Iceboats on Film: A Lost UW Movie and an Edison First

How This Started
A brief glimpse of a mention of an iceboat movie, shared by a University of Wisconsin–affiliated Facebook account, sent me down the rabbit hole again. The link vanished almost immediately, but the fragment was enough to send me looking.
The Varsity Movie
The program belonged to a University of Wisconsin student silent film titled The Varsity Movie: “Not Responsible.” It was produced by the Edward Booth Dramatic Club and screened publicly in Madison theaters. It was shot on location around Madison, involved dozens of students and faculty, and was promoted at the time as something new. Link to program.
An Iceboat at the Center of the Story
What caught my attention was the plot.
According to multiple 1921 newspaper articles and the program text itself, a central element of the story is an iceboat race.
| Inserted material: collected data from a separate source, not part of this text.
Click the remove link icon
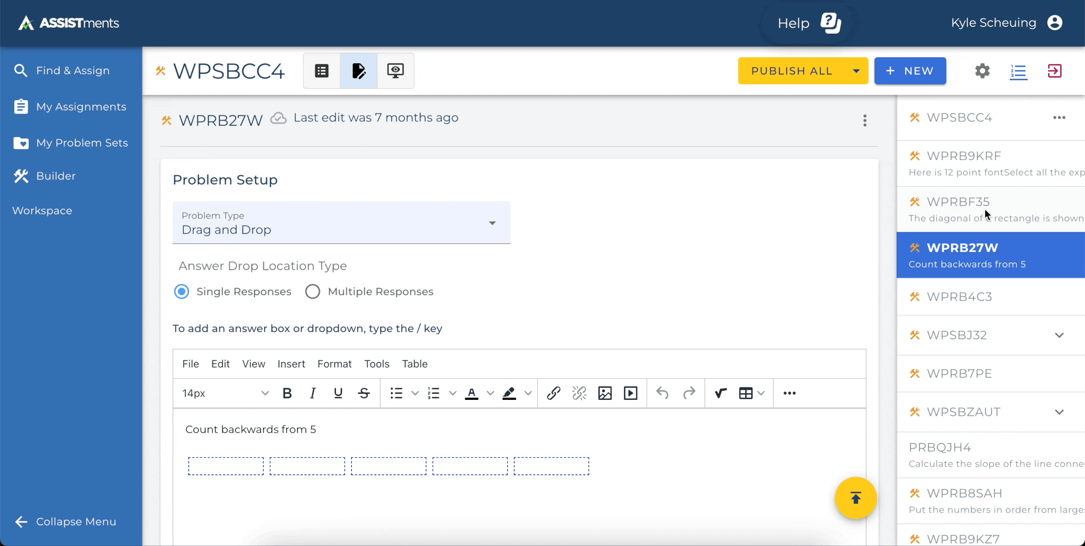The image size is (1085, 546). (579, 393)
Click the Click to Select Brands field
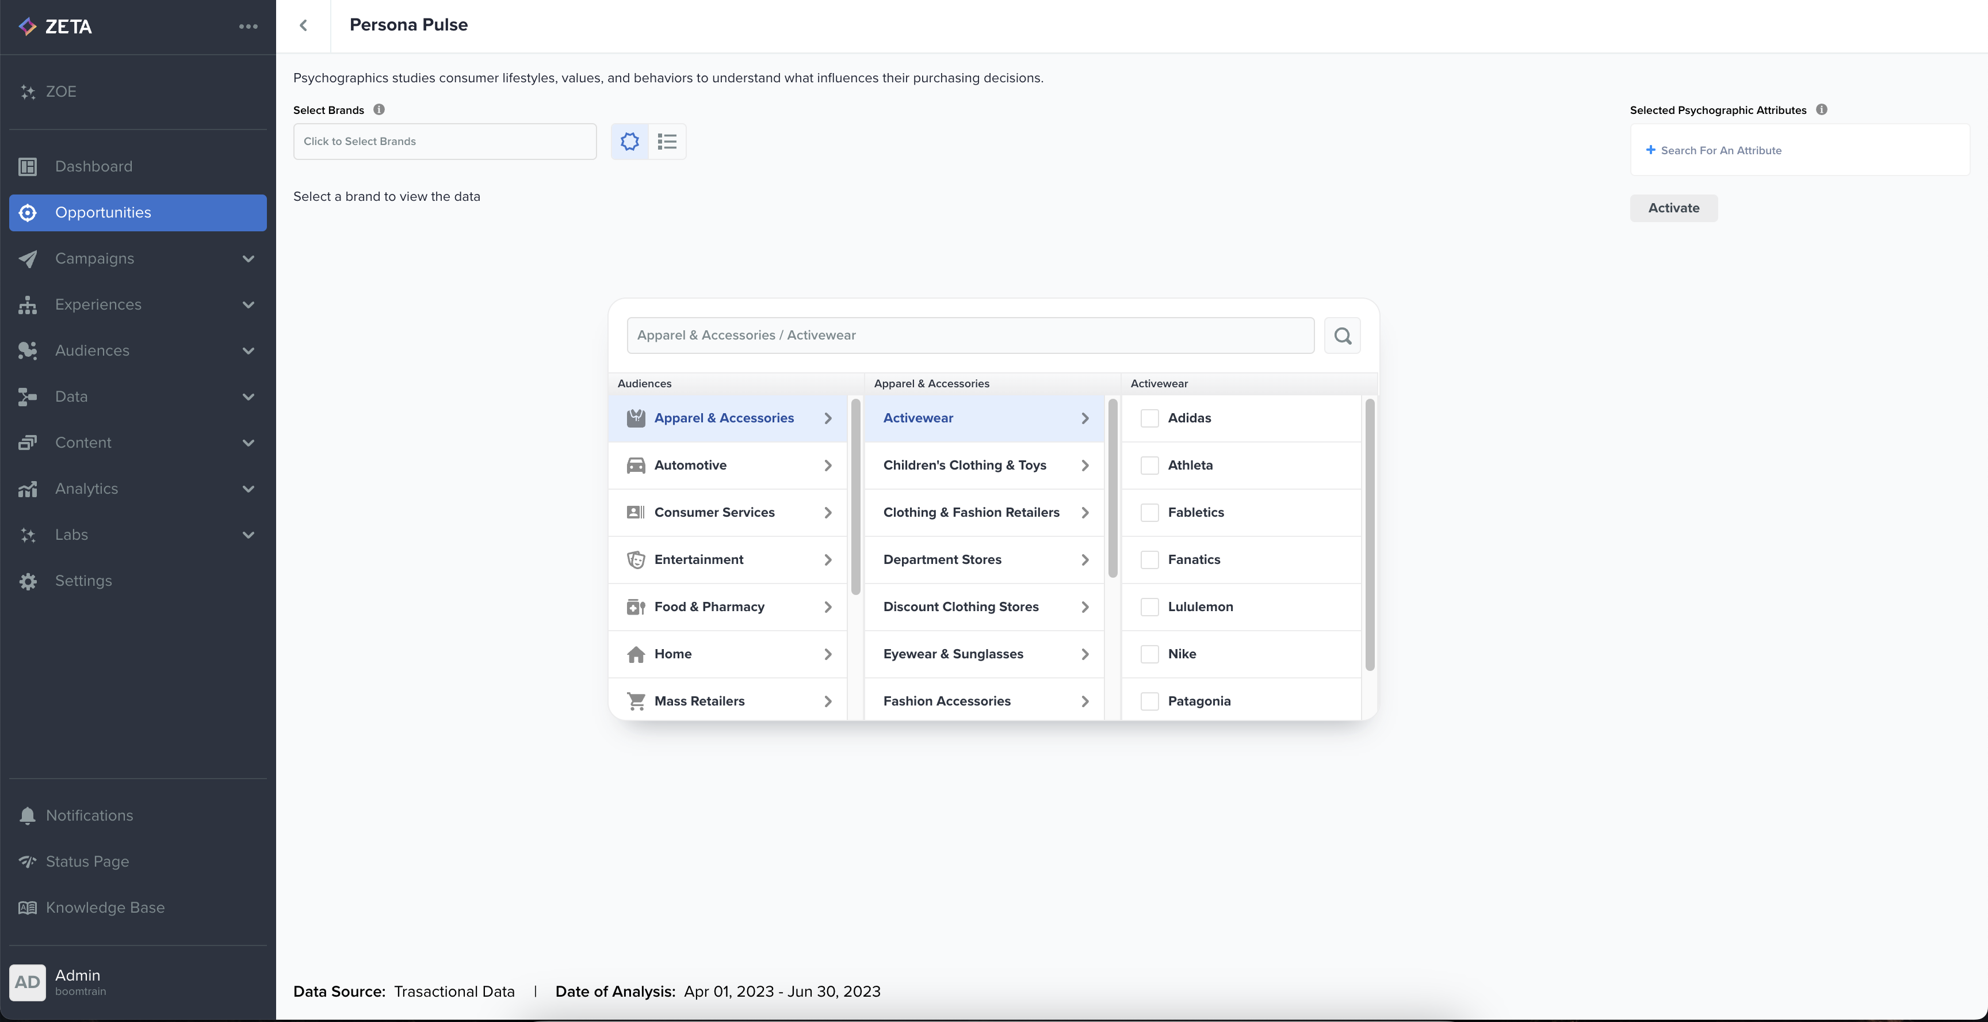This screenshot has height=1022, width=1988. [445, 141]
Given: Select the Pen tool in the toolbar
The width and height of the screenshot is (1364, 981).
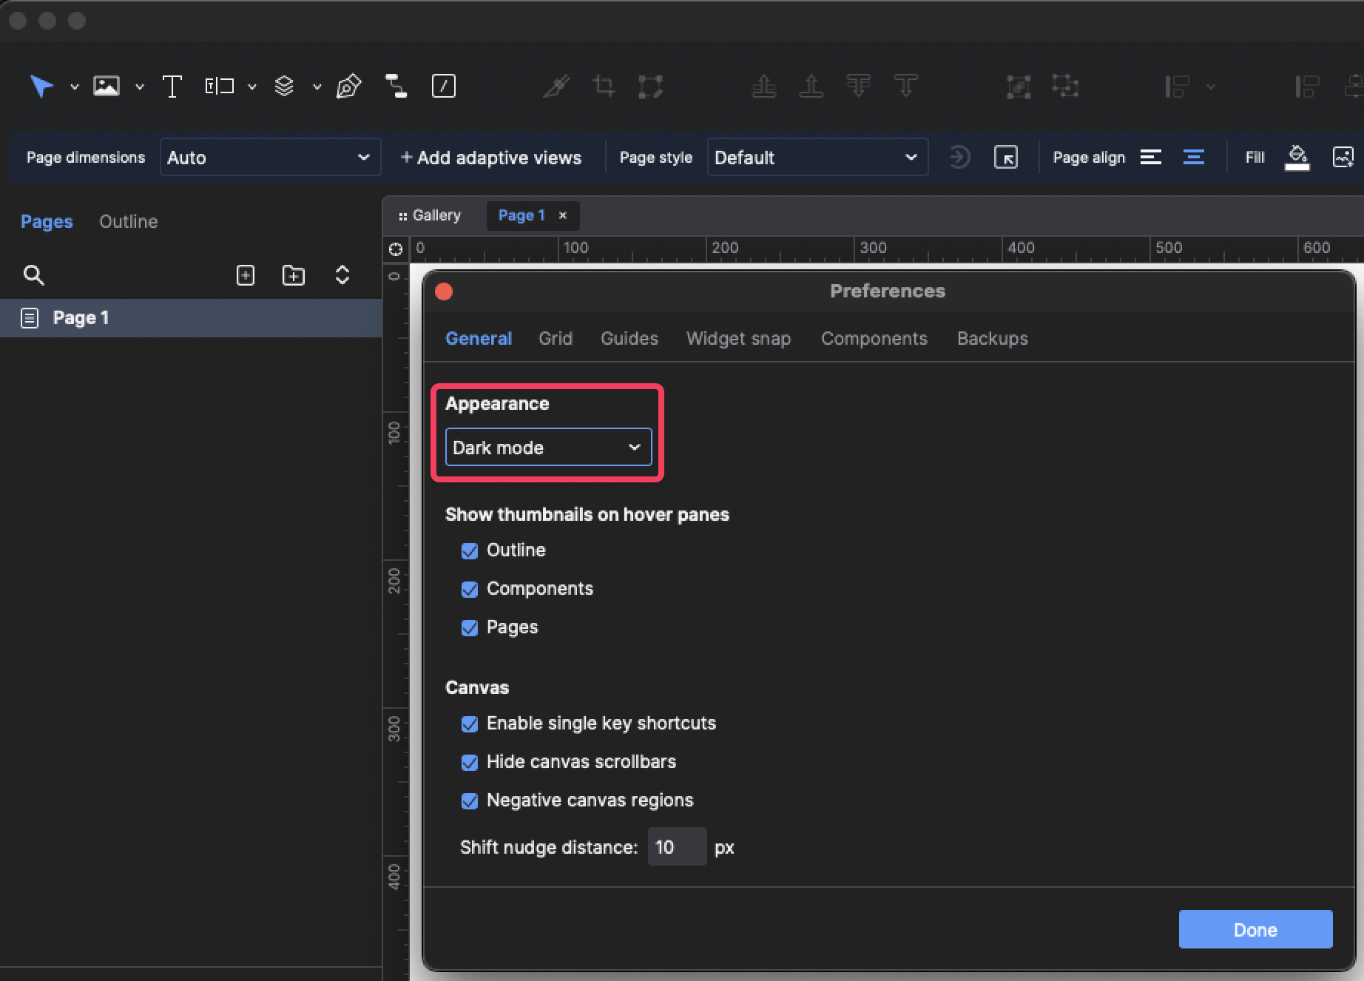Looking at the screenshot, I should click(348, 86).
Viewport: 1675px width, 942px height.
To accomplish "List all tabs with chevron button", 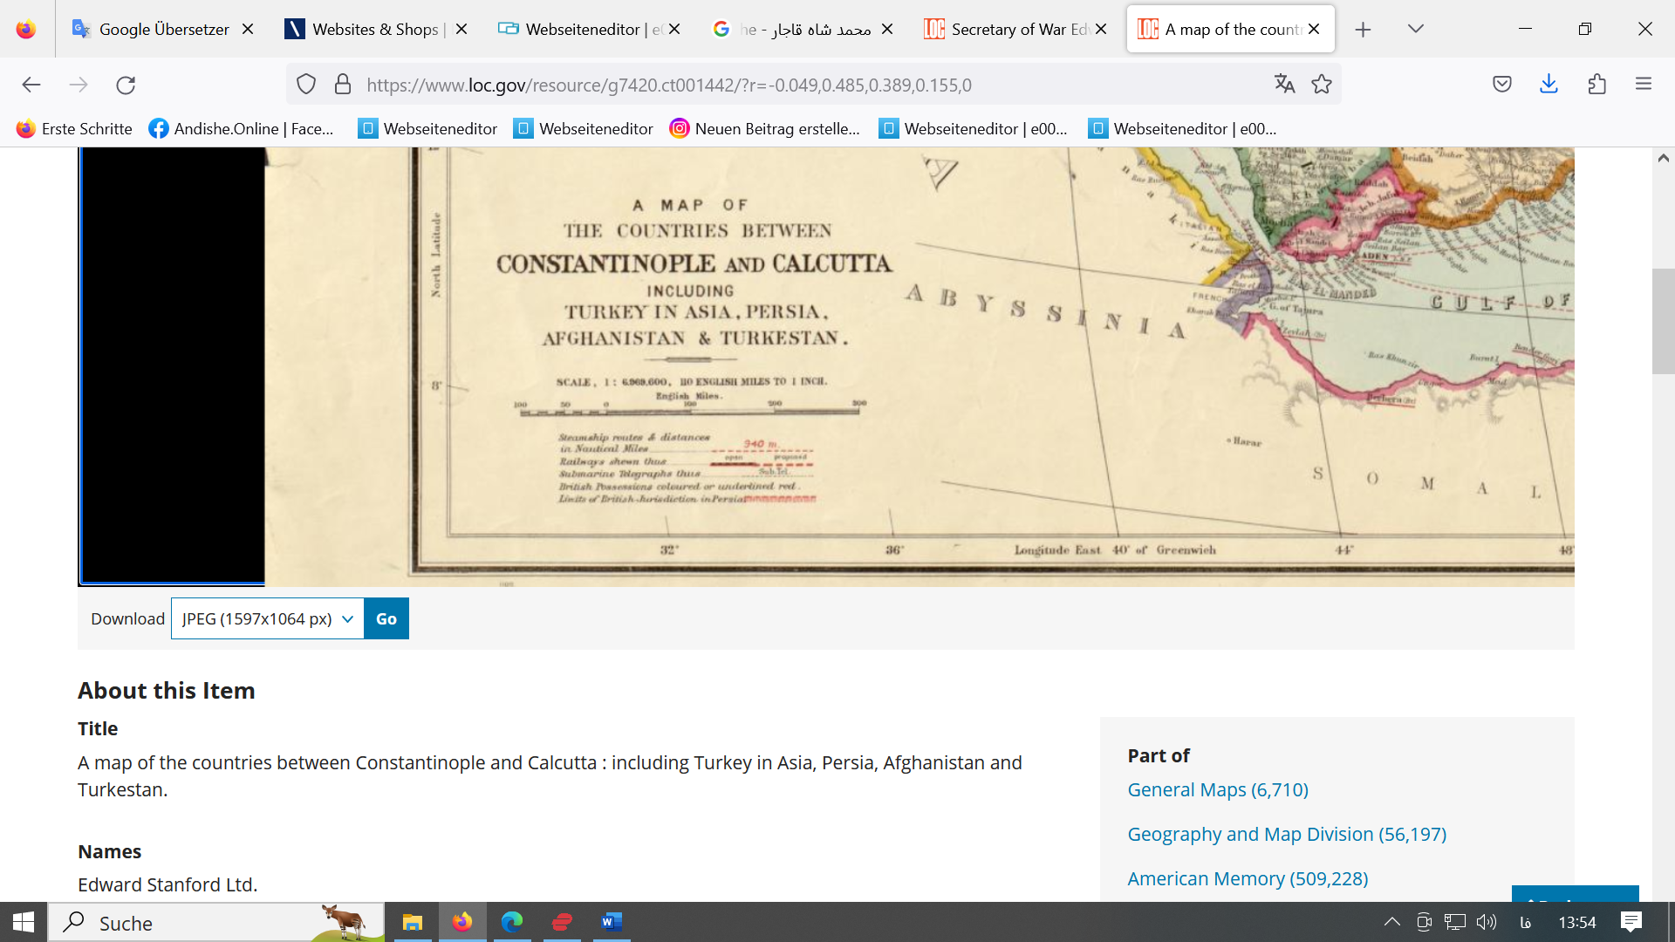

When the male lead is unable to compete, the female lead takes his place, sails the race, and wins.
They did not have to search far for iceboats. William Bernard’s Lake Mendota iceboat rentals were a short walk from campus. The program indicates that filming used two Bernard stern steerers, PROM QUEEN and the better-known YELLOW KID.
Looking through the iceboat.org archives, YELLOW KID appears repeatedly, including in accounts of a race against an automobile. I have not been able to find an independent record of PROM QUEEN. It may have been renamed for the film, or it may have been a lesser-documented Bernard yacht.
What Survives and What Does Not
At that point, the question stopped being whether this was a serious production and became something else. Where does this sit in the history of iceboats on film?
Only paper appears to survive from the UW film. The program, cast lists, production credits, reviews, and newspaper coverage all exist. So far, no film elements have surfaced. I have contacted the Wisconsin Center for Film and Theater Research to determine whether anything survives off catalog.
Even if the film itself is lost, the documentation is clear enough to establish that iceboat racing was used as a narrative device in a motion picture by 1921.
Looking for the Earliest Iceboat on Film
That discovery led to a larger question. What is the earliest filmed iceboating we can actually identify?
Rather than start from scratch, I reached out to iceboat historian and sailmaker Henry Bossett. He pointed me to an Edison actuality titled Ice-Boat Racing at Redbank, N.J., filmed in 1904.
This makes historical sense. By 1904, the Edison Manufacturing Company was actively producing short actuality films, with operations based in West Orange, New Jersey. Red Bank was nearby, and the region was a well-established center of ice yachting.
That Edison film now appears to be the earliest documented motion picture depiction of ice yachting that we can identify with confidence, at least in North America. Link to video.
Narrative Versus Actuality
Seen in that context, the UW film occupies a different and still important place because it may represent the earliest known narrative use of iceboat racing in a motion picture.
Henry also reminded me of a later silent feature, Fascinating Youth from 1926, which is sometimes mentioned in discussions of early youth or collegiate films. Fascinating Youth is a full Hollywood studio production, filled with established stars and directed by Sam Wood. There is no personnel or production connection to the UW film.
Thematically, it belongs to a popular 1920s genre of college stories, not to the experimental, institutionally supported student filmmaking seen at UW in 1921.
Why the UW Film Still Matters
The UW film appears to have been exactly what it looks like. A serious student production, endorsed by faculty, ambitious in scope, and willing to put people and equipment out on winter ice to get the shots.
One participant was Carl Russell Fish, a nationally known historian and senior faculty member. His involvement underscores that this was not treated as a joke or a stunt.
So Far, the Picture Looks Like This
In 1904, iceboat racing is filmed as actuality by Edison. By 1921, iceboat racing is embedded in a narrative student film in Madison. By the mid 1930s, Wisconsin ice regattas are being filmed for international newsreels with clear terminology and context.
The UW film tells us that iceboating was visually compelling, culturally familiar, and narratively useful far earlier than most people assume.